Jakarta, suarapapuanews– Semua pihak perlu untuk menjaga situasi kondusif selama bulan Ramadhan, tidak terkecuali mahasiswa. Ramadhan seharusnya diisi dengan kegiatan positif untuk menjaga kondusivitas, bukannya berunjuk rasa dapat mengganggu kenyamanan masyarakat.
Mahasiswa adalah agen perubahan dan di pundak mereka masa depan Indonesia berada. Ketika menjadi mahasiswa maka ia tak hanya belajar di kampus, tetapi juga aktif berorganisasi sebagai latihan untuk bergaul dengan sesama dan membaur di masyarakat. Apalagi saat Ramadhan, mahasiswa juga berperan penting dalam menjaga situasi agar tetap damai, karena mereka punya energi dan kreativitas tinggi.

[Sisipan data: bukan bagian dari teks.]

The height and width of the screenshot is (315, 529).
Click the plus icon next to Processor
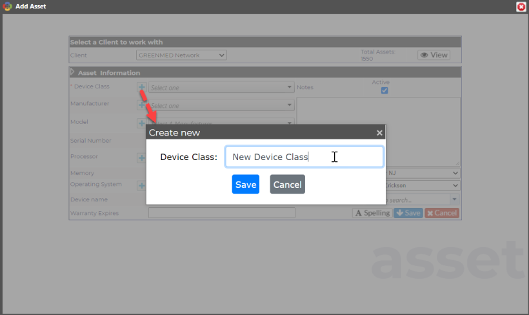click(142, 158)
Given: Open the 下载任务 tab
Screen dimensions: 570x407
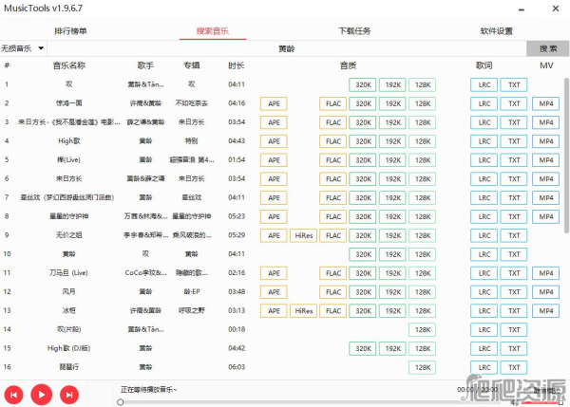Looking at the screenshot, I should tap(355, 31).
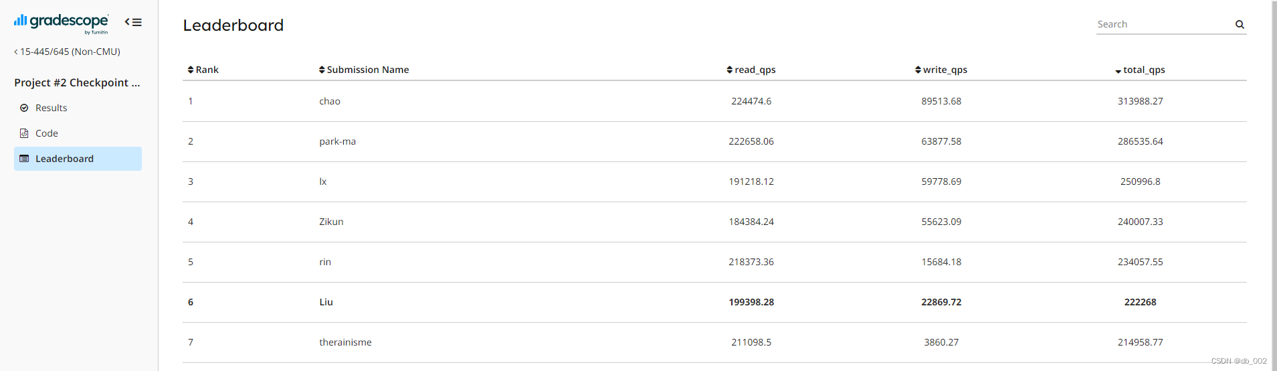This screenshot has height=371, width=1277.
Task: Click the chao submission name
Action: (330, 101)
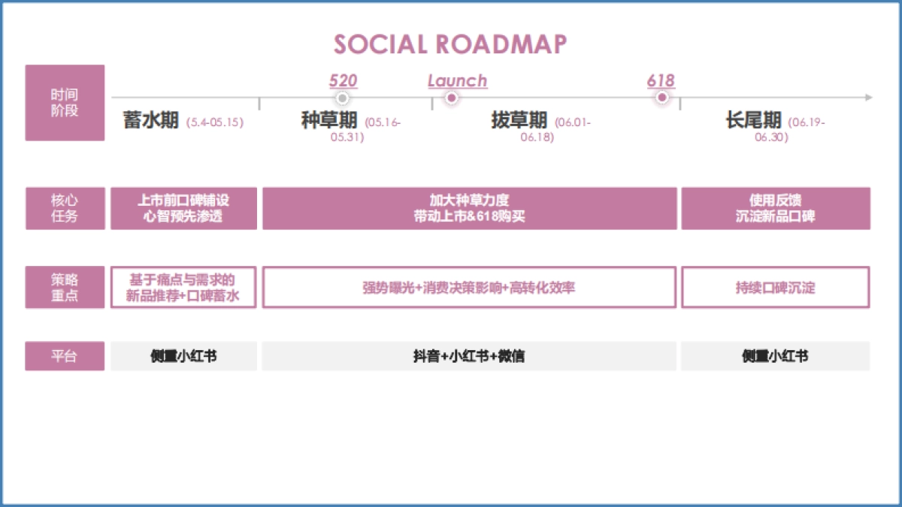Select the 618 milestone marker
This screenshot has height=507, width=902.
(x=661, y=98)
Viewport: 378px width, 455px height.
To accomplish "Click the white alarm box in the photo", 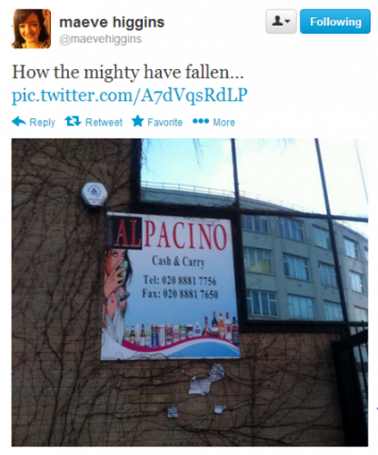I will (x=94, y=195).
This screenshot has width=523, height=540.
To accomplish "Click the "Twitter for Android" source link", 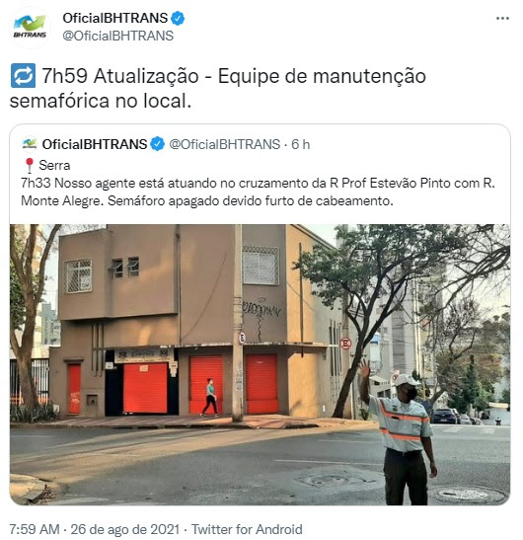I will point(247,529).
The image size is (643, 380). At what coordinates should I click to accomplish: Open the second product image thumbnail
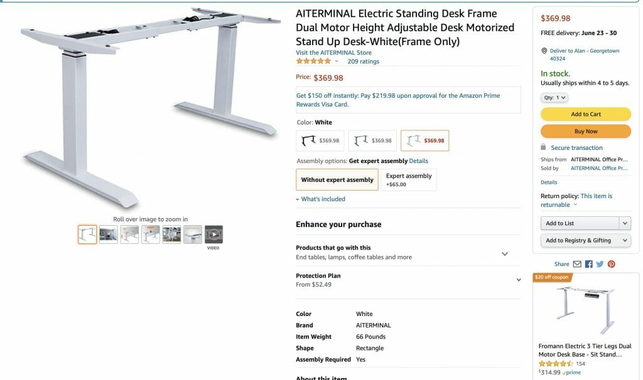(109, 235)
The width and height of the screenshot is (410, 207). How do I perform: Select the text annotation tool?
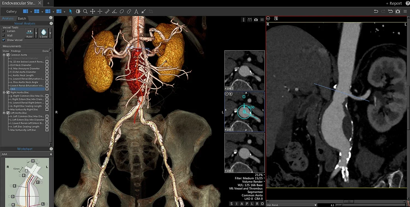[x=136, y=11]
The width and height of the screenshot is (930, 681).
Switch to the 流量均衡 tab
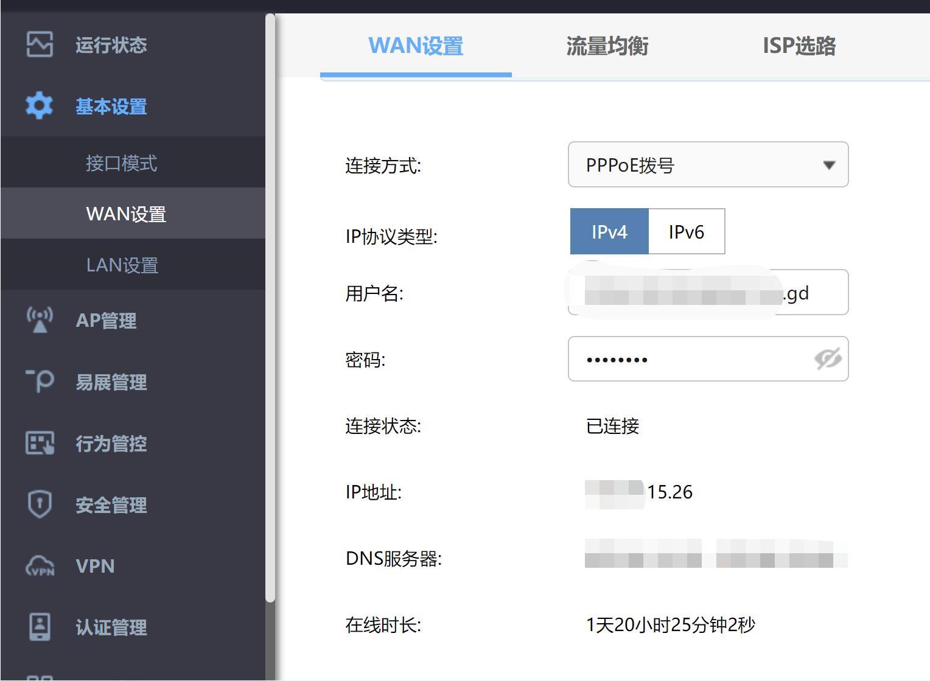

Namun sayang sekelompok mahasiswa yang menamakan dirinya sebagai BEM SI (badan eksekutif mahasiswa se Indonesia) nekat berunjuk rasa pada 11 April 2022. Alasan mereka adalah demo untuk menentang beberapa hal, seperti perubahan harga minyak dan BBM, penundaan Pemilu, dan lain sebagainya. Padahal Presiden Jokowi berkali-kali menegaskan bahwa beliau taat konstitusi dan tidak akan ada penundaan pemilu seperti yang mereka tuduhkan.
Demo yang diadakan di depan Istana Negara sudah jelas akan dihalau oleh aparat keamanan. Pertama, alasannya karena masih pandemi, dan sejak awal kedatangan Corona pihak kepolisian sudah menegaskan untuk tidak memberi izin demo apapun karena akan menimbulkan kerumunan. Kedua, saat ini masih bulan Ramadhan. Seharusnya di bulan suci ini kita menghindari demo, aksi, dan sebagainya, karena akan merusak kondusivitas.
Kepala Kepolisian Daerah Maluku Inspektur Jenderal Polisi Lotharia Latif menyatakan bahwa mahasiswa yang berdemo diharap tertib dan tidak anarkis. Saat ini umat Islam sedang menjalankan ibadah puasa sehingga harus berjalan dengan damai. Akan lebih baik lagi untuk langsung beraudensi daripada berdemo yang akhirnya berakhir dengan jalan kekerasan.
Imbauan dari Kapolda Maluku ini harap ditaati, tak hanya bagi mahasiswa di Maluku dan sekitarnya, tetapi juga di seluruh Indonesia. Pasalnya, sebagai mahasiswa mereka sudah dewasa dan tahu mana yang baik dan mana yang buruk. Jika unjuk rasa berakhir dengan keburukan maka lebih baik dibatalkan saja, lagipula kegiatan ini juga merusak kondusifitas bulan puasa.
Saat puasa, umat dilarang untuk makan dan minum dari setelah subuh hingga maghrib. Selain menahan lapar dan haus mereka juga wajib menjaga emosi karena bisa mengurangi pahala puasa. Jangan sampai unjuk rasa berakhir dengan anarkis dan merugikan masyarakat, karena saat melihat demo-demo yang sebelumnya selalu ada adegan pembakaran ban dan kemacetan. Tentu mahasiswa tidak mau pahalanya berkurang gara-gara terlalu berambisi untuk demo, bukan?
Seharusnya mahasiswa menjaga situasi agar tetap kondusif saat Ramadhan. Bukannya malah nekat berunjuk rasa. Apalagi jika demo diadakan di siang bolong sehingga amat rawan dan membuat pengunjuk rasa jadi membatalkan puasanya gara-gara kehausan. Sudah capek, berdosa pula, sungguh keterlaluan.
Kondusifitas saat Ramadhan memang harus dijaga, apalagi saat ini masih masa pandemi. saat menjaga perdamaian maka mahasiswa jadi agen perubahan yang sejati karena bisa mengubah keadaan suram menjadi riang, karena mereka memikirkan perasaan orang lain. Mereka sadar bahwa lebih baik berbagi dengan sesama daripada berdemo yang merugikan karena menimbulkan kemacetan.
Untuk menjaga kondusivitas di bulan Ramadhan maka mahasiswa wajib menyudahi segala aktivitas demonya, karena jelas memancing keributan dan menimbulkan kerumunan. Lebih baik mereka menghormati bulan suci Ramadhan dengan mengisi momentum tersebut dengan kegiatan positif seperti Bakti Sosial. Situasi yang kondusif dan damai di bulan puasa wajib dijaga oleh semua orang, termasuk mahasiswa.